The 4 Most Valuable Things I Learned From My Therapists


Most Valuable Things Learned From Therapists

Every single person on the planet would benefit from seeing a therapist at multiple points throughout their lives. Here are the important things I learned from my therapists.

Whether it’s for navigating a significant transition (like leaving high school, entering the workforce, the first experience with death, getting married, becoming a parent, first major breakup or divorce, etc.) or for cleaning up our relationship with our childhood trauma and emotional wounding, the benefits of therapy are truly immeasurable.

I have had the good fortune of spending hundreds of hours with some powerful teachers, coaches, and therapists throughout my lifetime. Some of them I met with in times of crisis and transition, and others to do more deep psychological cleaning. But I got a ton of value from each person, and each conversation.

In this article, I want to quickly skip a stone over some of the biggest insights I ever received from my therapists.

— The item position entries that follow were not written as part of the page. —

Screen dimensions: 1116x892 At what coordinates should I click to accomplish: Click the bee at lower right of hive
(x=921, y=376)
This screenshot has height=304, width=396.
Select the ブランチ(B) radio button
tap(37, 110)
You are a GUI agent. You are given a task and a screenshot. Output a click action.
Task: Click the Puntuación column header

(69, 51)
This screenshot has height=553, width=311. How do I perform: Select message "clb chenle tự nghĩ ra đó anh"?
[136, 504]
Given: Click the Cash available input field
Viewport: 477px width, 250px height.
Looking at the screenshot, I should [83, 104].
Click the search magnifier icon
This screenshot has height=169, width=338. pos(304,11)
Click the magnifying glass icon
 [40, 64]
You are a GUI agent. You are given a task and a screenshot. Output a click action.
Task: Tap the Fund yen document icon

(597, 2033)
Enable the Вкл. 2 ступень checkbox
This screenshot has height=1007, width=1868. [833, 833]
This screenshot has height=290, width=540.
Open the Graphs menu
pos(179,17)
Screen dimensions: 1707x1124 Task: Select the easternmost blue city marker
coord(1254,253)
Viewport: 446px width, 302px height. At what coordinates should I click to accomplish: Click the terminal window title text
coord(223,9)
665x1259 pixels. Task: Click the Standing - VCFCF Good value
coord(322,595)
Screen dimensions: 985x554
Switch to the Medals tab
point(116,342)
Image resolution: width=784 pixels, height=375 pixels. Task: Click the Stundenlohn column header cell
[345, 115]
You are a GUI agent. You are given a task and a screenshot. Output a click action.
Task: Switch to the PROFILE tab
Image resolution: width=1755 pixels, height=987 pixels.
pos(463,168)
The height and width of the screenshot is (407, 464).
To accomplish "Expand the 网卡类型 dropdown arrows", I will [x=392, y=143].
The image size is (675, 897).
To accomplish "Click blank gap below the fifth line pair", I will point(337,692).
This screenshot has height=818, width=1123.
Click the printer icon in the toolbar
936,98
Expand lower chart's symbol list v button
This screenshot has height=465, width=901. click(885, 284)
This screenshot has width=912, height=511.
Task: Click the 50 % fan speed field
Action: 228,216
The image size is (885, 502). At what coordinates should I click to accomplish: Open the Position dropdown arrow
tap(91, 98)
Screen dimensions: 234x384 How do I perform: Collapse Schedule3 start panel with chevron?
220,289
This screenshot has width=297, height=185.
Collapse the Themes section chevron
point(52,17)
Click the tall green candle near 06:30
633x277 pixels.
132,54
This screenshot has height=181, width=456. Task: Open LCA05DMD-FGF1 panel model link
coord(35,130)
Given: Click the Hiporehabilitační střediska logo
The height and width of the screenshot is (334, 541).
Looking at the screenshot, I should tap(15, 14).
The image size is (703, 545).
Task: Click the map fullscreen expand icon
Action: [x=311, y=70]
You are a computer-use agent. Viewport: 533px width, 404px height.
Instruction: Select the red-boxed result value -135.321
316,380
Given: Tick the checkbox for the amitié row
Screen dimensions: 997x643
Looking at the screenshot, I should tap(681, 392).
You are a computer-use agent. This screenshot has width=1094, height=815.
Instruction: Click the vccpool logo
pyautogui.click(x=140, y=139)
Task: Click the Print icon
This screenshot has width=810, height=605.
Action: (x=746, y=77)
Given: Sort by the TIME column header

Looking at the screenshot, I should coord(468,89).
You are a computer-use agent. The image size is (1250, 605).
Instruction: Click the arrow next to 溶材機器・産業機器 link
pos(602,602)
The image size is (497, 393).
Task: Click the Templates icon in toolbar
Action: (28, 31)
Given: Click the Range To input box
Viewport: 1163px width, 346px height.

These insights were specific to me and my journey… but chances are, if you’ve been following my writing for any length of time, then it’s likely that you and I have a good amount of overlap in who we are as people.

So without further ado, here are my four greatest things that I learned from my therapists, coaches, and teachers.

1. You can find an example of people doing better and worse than you

“If you want to find an example of someone who is doing better than you, you can find it. If you want to find an example of someone who is doing worse than you, you can find that too.”

I was 17, and already a burgeoning little workaholic with a mean case of comparison-itis. Okay, not officially what my therapist told me I had, but you get what I’m saying.

After drowning in comparison of what certain other people in the world had accomplished by my age, my therapist (named Pippa) told me the folllowing.

“Jordan, if you want to find an example of someone who is doing better than you, you can find it. If you want to find an example of someone who is doing worse, you can find that too.”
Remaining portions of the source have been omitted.